Principle goal: to investigate existing data placement strategies and build a decision model to improve data placement strategies in enacting data-intensive workflow.
It is widely recognised that data-intensive methods are transforming the way research is conducted, as recognised in The Fourth Paradigm [2]. Challenges arise in handling large-scale data-intensive research that involve running computations across institutions and continents, where the data can be heterogeneous (e.g., relational database, XML, physical files from various filesystems such as HDFS, NFS) and scattered in geographically distributed locations. Dealing with the complexity and heterogeneity of these data requires carefully planned data management strategies.

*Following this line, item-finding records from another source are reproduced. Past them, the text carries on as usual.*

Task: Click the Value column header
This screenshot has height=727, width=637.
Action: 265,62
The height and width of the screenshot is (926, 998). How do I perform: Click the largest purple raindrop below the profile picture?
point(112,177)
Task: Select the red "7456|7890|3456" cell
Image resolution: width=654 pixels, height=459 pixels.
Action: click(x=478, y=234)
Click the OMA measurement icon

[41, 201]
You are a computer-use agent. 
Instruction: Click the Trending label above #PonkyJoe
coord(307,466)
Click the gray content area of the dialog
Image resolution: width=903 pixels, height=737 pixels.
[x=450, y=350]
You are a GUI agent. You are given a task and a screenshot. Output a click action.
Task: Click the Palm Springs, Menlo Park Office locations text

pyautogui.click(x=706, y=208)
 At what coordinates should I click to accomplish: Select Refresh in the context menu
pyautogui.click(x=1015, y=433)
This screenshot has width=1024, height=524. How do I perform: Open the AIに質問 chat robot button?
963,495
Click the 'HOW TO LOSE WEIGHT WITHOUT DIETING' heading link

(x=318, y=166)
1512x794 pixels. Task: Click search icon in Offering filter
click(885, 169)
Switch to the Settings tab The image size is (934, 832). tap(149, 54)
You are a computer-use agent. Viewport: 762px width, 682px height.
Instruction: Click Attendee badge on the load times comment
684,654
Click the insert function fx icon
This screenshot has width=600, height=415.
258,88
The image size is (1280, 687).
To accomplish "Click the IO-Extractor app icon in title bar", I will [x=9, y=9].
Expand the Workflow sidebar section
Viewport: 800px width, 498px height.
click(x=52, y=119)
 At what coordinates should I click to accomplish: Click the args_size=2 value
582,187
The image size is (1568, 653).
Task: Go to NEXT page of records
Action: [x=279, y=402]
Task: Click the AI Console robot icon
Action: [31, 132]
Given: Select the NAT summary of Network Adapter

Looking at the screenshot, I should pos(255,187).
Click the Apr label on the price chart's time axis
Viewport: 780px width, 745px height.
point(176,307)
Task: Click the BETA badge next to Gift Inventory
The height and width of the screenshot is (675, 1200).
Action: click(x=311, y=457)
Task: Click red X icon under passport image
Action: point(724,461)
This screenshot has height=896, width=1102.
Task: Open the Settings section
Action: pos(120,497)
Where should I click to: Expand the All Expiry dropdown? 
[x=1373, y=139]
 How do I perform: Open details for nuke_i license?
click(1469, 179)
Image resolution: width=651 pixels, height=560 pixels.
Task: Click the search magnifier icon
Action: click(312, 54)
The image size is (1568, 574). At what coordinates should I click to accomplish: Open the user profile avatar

This proposal focuses on one of the data management issues: data placement, and attempts to answer the following research questions.
- What are the decisions involved in data placement?
- What are the data properties that influence the decisions of data placement?
- How to assess the strategy in making these decisions?
You will study existing workflow systems (e.g. Kepler, Pegasus) or platforms that support large-scale data analysis (e.g. Apache Pig, Microsoft Dryad, Meandre) to establish the fundamental knowledge of data management related issues in handling data-intensive workflows, and construct a model to predict the performance of data placement decision. You will then test the model with workflows constructed from use real world use cases in an existing project called ADMIRE [1]. The challenge is to show how the variation of data placement strategies influences the execution performance of workflows. A successful project would devise a model to assist data placement decision that improves the performance of executing data-intensive workflows.